The prognosis for patients with LVNC is highly variable; the spectrum ranges from a prolonged, asymptomatic course to rapid, progressive HF. Based on a paediatric case series, LV dysfunction inevitably develops in patients with LVNC over a 10-year period, regardless of the presence of symptoms at the time of diagnosis. The most common causes of death are intractable HF and sudden cardiac death.
The treatment of LVNC consists of management of HF and arrhythmias, and oral anticoagulation to prevent thromboembolic episodes. The use of beta-blockers such as carvedilol has proved to have beneficial effect on LV function. Cardiac transplantation is advised in patients with refractory HF. The use of long-term anti-thrombotics and intracardiac defibrillation is also advisable. Our patient was stabilised and continued treatment with captopril and frusemide. Regular follow-up was advised and the parents were educated to assess for the danger signs of worsening HF.

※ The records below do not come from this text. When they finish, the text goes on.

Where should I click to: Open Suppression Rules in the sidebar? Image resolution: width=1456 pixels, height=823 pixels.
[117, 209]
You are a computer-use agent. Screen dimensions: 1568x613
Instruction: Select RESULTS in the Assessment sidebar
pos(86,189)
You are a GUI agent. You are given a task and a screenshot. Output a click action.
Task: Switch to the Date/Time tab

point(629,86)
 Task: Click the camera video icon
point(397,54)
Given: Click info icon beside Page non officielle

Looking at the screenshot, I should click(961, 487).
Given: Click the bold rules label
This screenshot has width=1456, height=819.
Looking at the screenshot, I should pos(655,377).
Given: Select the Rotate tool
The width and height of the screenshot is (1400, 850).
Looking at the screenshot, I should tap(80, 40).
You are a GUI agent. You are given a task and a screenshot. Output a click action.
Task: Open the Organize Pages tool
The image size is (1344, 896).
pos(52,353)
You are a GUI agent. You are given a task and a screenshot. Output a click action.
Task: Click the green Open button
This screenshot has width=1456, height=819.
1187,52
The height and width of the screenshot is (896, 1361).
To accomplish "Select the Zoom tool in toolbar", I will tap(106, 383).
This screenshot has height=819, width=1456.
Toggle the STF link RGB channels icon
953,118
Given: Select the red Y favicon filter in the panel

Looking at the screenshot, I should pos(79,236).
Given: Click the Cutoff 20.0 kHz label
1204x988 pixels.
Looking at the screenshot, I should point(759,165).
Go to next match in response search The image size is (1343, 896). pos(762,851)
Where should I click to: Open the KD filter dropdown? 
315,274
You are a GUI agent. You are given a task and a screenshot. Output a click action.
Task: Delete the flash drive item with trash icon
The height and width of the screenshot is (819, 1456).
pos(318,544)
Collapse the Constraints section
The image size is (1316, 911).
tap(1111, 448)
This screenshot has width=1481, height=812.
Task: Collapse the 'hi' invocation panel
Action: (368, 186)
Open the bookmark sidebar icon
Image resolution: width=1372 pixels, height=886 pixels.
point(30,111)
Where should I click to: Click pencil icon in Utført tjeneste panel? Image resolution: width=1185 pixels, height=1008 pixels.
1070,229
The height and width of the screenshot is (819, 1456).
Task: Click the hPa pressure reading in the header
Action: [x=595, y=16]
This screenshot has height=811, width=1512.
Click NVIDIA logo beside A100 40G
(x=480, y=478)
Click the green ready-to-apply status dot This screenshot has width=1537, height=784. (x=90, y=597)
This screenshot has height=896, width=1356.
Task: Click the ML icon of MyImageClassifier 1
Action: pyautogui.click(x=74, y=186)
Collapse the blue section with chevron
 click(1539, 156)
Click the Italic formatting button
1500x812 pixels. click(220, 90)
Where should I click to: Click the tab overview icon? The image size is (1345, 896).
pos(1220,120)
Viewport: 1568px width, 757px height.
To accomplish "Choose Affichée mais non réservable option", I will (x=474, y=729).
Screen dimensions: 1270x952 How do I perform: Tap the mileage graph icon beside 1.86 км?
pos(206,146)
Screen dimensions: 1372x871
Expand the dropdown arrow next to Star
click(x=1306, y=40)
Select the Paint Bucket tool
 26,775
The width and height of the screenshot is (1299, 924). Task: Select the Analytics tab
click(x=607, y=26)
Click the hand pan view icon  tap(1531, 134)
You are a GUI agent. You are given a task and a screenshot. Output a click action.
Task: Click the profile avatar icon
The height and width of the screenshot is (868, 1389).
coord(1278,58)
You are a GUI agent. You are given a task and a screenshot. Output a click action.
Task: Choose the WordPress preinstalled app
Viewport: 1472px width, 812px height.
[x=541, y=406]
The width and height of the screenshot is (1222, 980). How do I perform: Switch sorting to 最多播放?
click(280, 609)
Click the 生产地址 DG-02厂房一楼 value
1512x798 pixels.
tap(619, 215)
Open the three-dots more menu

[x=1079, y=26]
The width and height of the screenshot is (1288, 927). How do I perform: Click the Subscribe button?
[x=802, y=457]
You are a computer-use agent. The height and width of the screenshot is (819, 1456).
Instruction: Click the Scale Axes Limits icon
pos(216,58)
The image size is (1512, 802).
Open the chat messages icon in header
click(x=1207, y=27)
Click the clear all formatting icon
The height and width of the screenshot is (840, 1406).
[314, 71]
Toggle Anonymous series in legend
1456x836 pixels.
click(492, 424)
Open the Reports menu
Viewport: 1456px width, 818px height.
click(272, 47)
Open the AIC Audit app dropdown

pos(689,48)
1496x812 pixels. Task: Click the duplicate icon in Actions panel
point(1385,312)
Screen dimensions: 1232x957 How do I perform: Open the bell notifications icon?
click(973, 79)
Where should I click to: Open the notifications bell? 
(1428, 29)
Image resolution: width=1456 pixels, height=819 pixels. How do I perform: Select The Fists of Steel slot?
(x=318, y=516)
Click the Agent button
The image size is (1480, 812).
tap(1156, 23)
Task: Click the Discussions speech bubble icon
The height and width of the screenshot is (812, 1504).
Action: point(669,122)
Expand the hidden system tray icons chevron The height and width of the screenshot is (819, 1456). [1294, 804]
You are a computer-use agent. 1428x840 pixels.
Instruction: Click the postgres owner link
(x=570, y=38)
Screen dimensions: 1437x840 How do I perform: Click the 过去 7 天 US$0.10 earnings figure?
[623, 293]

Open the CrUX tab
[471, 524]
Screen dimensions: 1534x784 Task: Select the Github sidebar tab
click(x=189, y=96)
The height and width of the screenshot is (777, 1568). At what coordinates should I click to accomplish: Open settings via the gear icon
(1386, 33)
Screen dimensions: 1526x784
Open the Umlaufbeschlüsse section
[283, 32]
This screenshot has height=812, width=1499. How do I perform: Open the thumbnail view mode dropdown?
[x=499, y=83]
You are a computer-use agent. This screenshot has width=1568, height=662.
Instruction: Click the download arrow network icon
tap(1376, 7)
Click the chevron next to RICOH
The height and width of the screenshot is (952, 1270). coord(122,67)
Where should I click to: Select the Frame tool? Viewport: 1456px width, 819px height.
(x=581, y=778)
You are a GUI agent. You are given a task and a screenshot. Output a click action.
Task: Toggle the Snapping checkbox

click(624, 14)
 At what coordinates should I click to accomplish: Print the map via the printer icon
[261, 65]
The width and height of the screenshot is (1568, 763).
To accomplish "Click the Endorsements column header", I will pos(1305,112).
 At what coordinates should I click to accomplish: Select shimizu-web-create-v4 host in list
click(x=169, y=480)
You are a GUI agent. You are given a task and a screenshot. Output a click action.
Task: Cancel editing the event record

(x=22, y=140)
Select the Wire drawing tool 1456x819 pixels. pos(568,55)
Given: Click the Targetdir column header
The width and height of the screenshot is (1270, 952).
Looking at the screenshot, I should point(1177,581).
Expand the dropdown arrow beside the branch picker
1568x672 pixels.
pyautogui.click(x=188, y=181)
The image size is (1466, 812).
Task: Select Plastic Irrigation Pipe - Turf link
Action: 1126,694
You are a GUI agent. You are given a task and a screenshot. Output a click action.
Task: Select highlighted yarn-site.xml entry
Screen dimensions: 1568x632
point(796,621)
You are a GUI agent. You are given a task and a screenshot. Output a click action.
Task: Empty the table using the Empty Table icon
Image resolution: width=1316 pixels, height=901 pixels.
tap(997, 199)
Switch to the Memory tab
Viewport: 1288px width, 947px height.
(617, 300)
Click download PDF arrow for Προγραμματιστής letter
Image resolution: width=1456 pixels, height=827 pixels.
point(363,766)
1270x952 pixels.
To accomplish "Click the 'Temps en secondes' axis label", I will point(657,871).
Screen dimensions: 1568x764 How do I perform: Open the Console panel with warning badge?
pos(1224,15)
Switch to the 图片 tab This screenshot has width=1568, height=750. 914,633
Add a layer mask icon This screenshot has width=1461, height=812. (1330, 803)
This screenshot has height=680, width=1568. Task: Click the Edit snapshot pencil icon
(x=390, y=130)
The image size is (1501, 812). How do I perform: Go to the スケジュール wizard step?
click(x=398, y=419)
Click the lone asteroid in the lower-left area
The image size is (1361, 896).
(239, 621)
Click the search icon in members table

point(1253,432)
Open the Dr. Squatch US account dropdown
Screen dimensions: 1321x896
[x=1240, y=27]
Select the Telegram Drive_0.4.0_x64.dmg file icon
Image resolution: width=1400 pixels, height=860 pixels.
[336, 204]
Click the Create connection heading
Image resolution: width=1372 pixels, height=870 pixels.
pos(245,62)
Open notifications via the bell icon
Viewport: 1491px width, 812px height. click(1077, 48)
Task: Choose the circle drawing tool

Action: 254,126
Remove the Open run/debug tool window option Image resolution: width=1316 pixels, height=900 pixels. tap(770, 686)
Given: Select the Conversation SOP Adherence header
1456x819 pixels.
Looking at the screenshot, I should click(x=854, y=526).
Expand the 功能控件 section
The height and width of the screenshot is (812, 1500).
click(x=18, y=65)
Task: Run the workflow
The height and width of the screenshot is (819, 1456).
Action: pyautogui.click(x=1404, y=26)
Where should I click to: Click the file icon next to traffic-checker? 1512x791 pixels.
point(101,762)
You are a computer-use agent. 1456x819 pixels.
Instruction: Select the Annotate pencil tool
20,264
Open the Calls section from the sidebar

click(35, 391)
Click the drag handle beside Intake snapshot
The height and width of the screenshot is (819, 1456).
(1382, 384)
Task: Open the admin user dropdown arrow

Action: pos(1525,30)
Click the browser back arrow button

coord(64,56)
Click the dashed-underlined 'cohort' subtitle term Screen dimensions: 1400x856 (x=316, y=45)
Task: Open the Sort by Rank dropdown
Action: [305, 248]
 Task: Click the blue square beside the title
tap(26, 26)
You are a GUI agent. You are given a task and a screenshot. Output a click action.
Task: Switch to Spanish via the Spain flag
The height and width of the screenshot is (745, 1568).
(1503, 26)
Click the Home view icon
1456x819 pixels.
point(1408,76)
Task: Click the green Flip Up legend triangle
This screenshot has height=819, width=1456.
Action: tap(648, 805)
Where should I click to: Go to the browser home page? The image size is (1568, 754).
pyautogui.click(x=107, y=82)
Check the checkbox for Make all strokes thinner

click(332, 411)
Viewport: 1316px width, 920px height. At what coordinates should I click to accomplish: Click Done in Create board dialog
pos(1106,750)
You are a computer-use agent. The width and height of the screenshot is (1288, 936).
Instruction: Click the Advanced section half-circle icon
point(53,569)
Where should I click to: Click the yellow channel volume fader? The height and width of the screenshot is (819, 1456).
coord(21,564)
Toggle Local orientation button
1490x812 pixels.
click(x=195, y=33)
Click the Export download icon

Isolated LVNC is a rare, genetic, congenital disorder. Due to easy availability of diagnostic modalities and awareness of this new type of cardiomyopathy, early recognition and prompt treatment are possible. Patients should also be screened for thromboembolism and arrhythmias. Due to the genetic transmission of LVNC, screening of close relatives is recommended, and the screening of the patient for neuromuscular diseases is also advised.